**TASKS AND EXERCISES**:
**A.** According to the Egon Mayer biography, from which university did Mayer receive his Ph.D.?
**B.** Print the part of the Egon Mayer biography starting with "Egon Mayer (December" and going on through "and Christians (1985).".

**EXCERPT TO READ**:
***

= Egon Mayer (sociologist) =

Egon Mayer (December 23, 1944 – January 30, 2004) was a Swiss-born American sociologist and professor at Brooklyn College. He wrote a number of books on Jewish culture and history, including From Suburb to Shtetl (1979), The Court Jew: A Contribution to the History of Absolutism in Europe (1984), and Love and Tradition: Marriage Between Jews and Christians (1985).

Mayer was born in Caux, Switzerland to Eugen Mayer (born in 1914 in Komárno, Austria-Hungary; now Slovakia), and Hedvig "Hedy" Mayer (also known as Haedviga Mayerová, born in 1925 in Budapest, then Kingdom of Hungary). They held Czechoslovak citizenship at the time, as Komarno was split in 1920 by the Treaty of Trianon. His parents were Jews who were passengers on the Kastner train during the Holocaust. Mayer's mother was pregnant with him at the time. The train left Budapest in June 1944 after Rudolf Kastner, a Hungarian lawyer, negotiated with Adolf Eichmann to allow 1,684 Jews safe passage to Switzerland. The passengers arrived in Switzerland in two stages – one in August 1944, the second in December – the month in which Mayer was born – after a stop at the Bergen-Belsen concentration camp. Mayer created and maintained a website in Kastner's memory. Mayer's family returned to Budapest when the war ended, then immigrated to the United States in 1956. Mayer studied at Brooklyn College (City University of New York) and the New School for Social Research, obtaining his Ph.D. in sociology in 1975 from Rutgers University.

***

**SOURCE INFORMATION**:
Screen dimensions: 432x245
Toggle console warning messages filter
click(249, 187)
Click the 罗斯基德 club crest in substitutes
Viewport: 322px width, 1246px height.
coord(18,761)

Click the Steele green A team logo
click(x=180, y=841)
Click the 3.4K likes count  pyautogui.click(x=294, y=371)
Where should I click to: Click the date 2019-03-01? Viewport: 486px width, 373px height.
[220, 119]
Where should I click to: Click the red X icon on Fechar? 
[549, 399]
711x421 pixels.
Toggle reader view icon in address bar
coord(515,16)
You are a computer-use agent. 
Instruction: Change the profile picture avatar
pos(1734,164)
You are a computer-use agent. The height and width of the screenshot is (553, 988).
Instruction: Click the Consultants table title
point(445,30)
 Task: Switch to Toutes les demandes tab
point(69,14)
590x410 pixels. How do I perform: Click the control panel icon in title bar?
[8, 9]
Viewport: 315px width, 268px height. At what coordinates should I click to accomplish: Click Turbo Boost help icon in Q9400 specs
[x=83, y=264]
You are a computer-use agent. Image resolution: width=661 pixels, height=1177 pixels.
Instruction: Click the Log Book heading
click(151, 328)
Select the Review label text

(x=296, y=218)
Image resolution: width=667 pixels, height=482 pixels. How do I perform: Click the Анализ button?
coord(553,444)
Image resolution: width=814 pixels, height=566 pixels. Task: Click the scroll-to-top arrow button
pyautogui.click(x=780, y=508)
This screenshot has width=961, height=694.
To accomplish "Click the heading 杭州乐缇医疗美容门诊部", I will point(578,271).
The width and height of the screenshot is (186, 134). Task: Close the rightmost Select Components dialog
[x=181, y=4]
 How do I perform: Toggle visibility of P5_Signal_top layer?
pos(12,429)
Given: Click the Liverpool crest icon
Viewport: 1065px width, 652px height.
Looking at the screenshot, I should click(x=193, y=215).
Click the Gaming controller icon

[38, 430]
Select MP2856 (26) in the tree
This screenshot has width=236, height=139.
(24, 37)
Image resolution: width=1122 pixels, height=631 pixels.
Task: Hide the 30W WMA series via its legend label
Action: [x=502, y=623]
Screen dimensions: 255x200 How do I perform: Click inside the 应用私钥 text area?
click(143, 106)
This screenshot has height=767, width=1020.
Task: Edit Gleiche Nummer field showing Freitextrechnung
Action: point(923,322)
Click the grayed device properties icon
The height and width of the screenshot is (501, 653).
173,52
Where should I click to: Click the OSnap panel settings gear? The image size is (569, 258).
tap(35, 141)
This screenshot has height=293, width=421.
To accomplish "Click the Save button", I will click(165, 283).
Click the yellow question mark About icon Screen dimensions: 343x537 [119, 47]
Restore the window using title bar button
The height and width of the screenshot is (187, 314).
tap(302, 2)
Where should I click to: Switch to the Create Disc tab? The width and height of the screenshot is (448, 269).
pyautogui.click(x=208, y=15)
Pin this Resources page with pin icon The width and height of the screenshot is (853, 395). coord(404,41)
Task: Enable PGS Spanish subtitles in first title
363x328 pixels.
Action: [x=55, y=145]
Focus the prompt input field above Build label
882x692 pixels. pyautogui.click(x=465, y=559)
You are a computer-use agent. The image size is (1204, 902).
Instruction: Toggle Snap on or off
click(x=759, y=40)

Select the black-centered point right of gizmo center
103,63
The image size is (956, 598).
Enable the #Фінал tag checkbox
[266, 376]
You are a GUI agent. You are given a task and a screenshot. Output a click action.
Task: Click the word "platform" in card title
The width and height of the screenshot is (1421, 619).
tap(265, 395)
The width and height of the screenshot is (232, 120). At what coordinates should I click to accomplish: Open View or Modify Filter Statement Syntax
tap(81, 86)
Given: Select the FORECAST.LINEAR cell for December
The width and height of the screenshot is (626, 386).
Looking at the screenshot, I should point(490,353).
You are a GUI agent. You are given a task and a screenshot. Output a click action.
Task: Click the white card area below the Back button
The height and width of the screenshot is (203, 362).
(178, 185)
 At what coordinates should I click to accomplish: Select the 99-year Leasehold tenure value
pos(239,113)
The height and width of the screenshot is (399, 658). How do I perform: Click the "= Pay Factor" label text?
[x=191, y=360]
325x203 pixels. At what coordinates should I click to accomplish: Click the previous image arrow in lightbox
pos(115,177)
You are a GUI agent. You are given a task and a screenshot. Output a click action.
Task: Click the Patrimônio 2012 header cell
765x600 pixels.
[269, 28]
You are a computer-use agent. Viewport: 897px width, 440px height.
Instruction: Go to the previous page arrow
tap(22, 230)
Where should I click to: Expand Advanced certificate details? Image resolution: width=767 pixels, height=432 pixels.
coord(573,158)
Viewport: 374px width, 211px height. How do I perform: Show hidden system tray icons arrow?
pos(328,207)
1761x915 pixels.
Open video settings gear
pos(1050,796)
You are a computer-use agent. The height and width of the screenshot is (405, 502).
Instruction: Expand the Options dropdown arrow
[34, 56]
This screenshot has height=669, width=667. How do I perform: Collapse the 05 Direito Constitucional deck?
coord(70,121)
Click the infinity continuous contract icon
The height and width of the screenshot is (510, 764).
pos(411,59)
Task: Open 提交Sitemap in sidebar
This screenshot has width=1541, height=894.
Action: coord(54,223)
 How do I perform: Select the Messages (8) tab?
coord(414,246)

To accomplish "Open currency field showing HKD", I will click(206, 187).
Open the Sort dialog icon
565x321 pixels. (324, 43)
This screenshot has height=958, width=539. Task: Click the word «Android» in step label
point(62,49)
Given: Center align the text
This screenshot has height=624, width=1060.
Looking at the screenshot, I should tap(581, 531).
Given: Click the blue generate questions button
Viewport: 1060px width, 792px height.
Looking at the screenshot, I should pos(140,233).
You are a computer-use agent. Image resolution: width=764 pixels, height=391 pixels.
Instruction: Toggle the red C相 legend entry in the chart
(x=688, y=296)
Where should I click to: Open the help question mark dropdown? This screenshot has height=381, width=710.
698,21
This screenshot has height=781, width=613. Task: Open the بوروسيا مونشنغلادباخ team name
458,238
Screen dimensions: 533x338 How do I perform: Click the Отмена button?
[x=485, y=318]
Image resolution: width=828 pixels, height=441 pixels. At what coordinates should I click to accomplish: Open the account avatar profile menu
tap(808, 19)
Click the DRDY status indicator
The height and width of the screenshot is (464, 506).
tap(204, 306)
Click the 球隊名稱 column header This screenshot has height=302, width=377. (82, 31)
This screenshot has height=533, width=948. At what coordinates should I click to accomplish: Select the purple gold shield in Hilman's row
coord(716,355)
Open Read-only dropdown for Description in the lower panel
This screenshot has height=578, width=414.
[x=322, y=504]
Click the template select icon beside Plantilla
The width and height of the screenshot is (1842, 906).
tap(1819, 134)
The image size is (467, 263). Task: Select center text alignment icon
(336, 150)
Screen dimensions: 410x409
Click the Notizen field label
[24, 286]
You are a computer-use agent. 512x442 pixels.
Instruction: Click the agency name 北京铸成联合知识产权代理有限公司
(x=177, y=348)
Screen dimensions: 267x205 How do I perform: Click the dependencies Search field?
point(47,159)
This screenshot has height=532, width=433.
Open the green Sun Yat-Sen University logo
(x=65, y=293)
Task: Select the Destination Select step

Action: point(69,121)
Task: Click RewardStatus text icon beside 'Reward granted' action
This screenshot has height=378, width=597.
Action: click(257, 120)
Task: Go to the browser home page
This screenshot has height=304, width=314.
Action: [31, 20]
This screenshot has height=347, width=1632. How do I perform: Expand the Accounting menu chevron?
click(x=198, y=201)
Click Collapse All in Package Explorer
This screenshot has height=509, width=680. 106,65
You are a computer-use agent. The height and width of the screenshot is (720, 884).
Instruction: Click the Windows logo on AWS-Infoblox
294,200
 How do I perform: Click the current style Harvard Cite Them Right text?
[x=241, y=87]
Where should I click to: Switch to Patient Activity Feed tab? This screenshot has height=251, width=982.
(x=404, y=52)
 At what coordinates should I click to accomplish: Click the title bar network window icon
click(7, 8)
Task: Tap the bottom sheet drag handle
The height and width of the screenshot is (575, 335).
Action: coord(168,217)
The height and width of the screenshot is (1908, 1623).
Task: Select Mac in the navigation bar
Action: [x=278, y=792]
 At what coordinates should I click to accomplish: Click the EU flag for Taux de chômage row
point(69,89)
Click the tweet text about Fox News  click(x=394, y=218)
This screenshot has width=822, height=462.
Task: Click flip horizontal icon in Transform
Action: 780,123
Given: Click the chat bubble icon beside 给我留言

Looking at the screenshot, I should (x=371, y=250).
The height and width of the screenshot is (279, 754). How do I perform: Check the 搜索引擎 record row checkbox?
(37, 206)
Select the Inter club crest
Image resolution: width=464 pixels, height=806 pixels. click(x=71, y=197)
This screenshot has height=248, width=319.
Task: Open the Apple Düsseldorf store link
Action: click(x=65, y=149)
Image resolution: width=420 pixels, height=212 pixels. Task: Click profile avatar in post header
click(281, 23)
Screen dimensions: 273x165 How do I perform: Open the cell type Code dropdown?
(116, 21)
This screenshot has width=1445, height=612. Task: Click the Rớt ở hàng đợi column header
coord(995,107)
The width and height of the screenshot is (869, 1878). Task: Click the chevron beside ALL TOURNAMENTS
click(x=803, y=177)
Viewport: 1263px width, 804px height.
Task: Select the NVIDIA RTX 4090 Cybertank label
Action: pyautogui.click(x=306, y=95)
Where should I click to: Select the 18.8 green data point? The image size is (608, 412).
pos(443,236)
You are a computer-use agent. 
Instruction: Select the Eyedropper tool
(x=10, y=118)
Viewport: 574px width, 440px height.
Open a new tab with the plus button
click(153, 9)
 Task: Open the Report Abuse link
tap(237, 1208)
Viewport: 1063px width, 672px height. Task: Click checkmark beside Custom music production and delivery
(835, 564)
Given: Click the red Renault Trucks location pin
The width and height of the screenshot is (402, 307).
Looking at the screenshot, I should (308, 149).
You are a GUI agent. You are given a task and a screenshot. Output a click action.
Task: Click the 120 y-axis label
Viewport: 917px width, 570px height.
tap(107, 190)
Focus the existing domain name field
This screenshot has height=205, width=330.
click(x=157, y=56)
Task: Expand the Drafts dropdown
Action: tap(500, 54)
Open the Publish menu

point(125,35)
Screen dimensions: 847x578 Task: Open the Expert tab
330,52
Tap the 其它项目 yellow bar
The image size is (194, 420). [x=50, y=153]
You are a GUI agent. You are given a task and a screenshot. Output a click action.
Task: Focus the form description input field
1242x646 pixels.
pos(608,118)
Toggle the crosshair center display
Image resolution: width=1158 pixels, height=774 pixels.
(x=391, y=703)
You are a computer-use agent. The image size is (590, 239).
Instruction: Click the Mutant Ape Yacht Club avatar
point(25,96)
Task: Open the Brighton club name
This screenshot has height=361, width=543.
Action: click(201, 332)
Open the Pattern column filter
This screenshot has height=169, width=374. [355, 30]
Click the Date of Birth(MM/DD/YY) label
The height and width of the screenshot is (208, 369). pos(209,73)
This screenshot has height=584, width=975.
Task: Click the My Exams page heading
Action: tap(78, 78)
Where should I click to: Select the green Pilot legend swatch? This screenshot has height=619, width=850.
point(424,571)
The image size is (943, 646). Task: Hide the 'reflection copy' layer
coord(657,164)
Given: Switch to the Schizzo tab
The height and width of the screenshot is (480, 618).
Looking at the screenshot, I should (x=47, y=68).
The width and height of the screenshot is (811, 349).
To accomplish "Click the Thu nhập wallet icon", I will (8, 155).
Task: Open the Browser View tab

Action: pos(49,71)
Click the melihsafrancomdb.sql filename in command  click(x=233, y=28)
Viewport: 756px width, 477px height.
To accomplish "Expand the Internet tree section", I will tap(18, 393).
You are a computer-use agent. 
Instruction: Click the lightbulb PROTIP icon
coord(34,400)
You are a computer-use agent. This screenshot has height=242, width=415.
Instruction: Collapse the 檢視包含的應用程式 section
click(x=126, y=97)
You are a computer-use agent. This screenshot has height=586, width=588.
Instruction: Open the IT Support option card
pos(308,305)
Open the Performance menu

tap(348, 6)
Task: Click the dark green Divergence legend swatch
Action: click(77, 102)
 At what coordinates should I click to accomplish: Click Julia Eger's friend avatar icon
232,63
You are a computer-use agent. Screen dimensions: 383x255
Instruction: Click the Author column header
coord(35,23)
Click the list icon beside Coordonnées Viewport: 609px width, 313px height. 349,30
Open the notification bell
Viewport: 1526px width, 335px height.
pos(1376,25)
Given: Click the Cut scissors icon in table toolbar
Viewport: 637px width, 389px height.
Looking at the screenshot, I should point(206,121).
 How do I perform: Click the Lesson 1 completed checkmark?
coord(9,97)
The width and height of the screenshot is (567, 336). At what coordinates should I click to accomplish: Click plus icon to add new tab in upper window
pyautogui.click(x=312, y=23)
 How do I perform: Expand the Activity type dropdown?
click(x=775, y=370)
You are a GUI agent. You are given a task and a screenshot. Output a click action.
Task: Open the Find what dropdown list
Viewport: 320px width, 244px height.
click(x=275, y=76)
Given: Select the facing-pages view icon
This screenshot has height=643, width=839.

***

**RESULTS FOR THE EXERCISE**:
**A.** Rutgers University, in sociology in 1975.

**B.**
Egon Mayer (December 23, 1944 – January 30, 2004) was a Swiss-born American sociologist and professor at Brooklyn College. He wrote a number of books on Jewish culture and history, including From Suburb to Shtetl (1979), The Court Jew: A Contribution to the History of Absolutism in Europe (1984), and Love and Tradition: Marriage Between Jews and Christians (1985).